## Aim of the task
Find "You are a GUI" below and begin at its line; stop after the line with "How do I perform: Follow". Output those lines exactly, without pictures.

## Data shown
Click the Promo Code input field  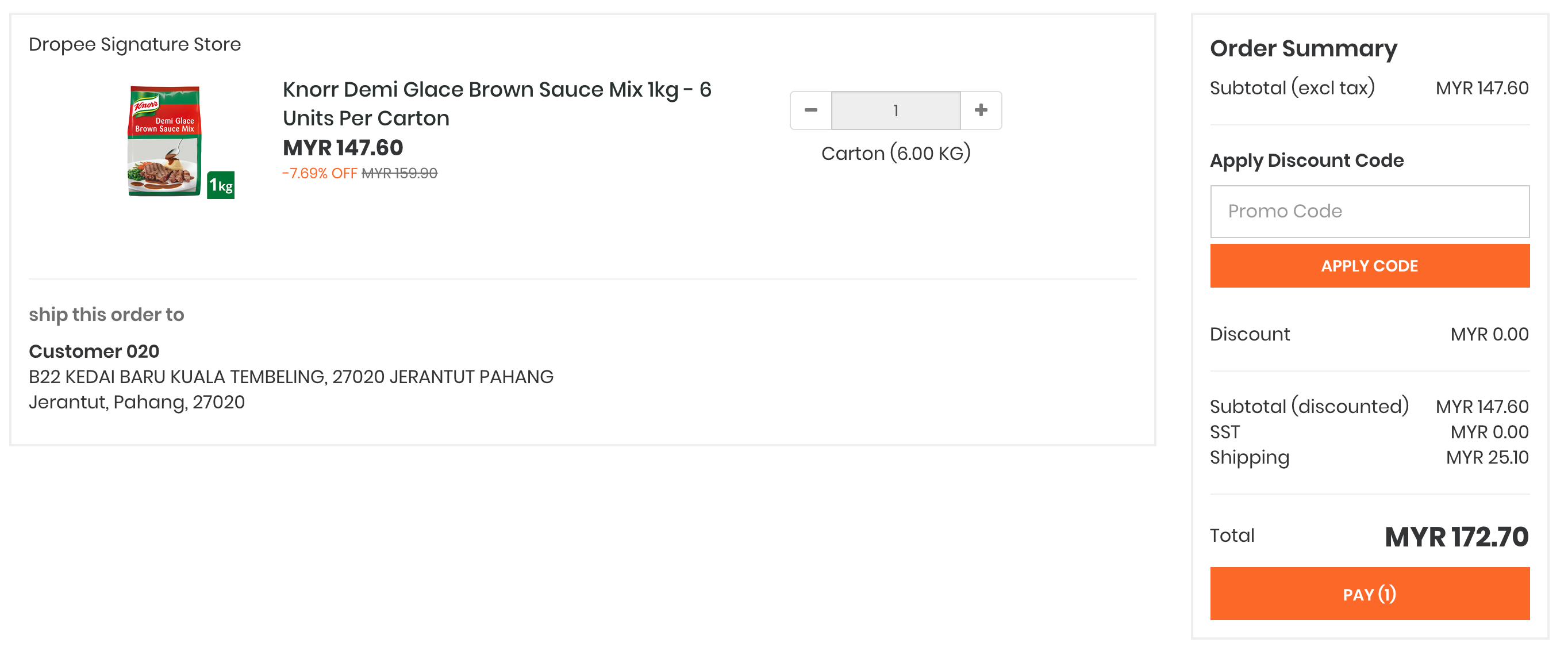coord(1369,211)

--

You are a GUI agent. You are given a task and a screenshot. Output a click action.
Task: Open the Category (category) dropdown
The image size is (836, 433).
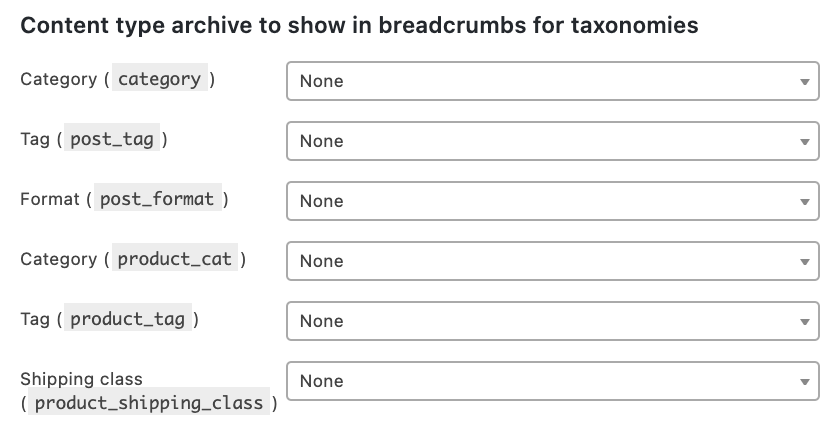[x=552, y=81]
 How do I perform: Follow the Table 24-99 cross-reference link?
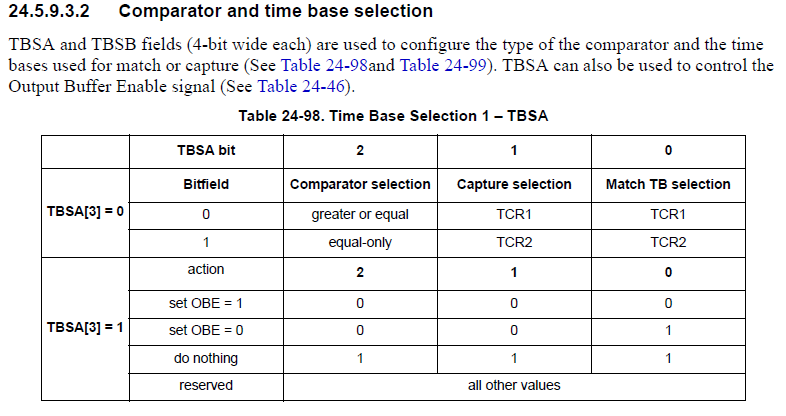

## Exercise output
You are a GUI agent. You are given a task and a screenshot. Output a click action.
Task: Open the Category (category) dropdown
The image size is (836, 433).
[x=552, y=81]
 How do I perform: Follow the Table 24-99 cross-reference link?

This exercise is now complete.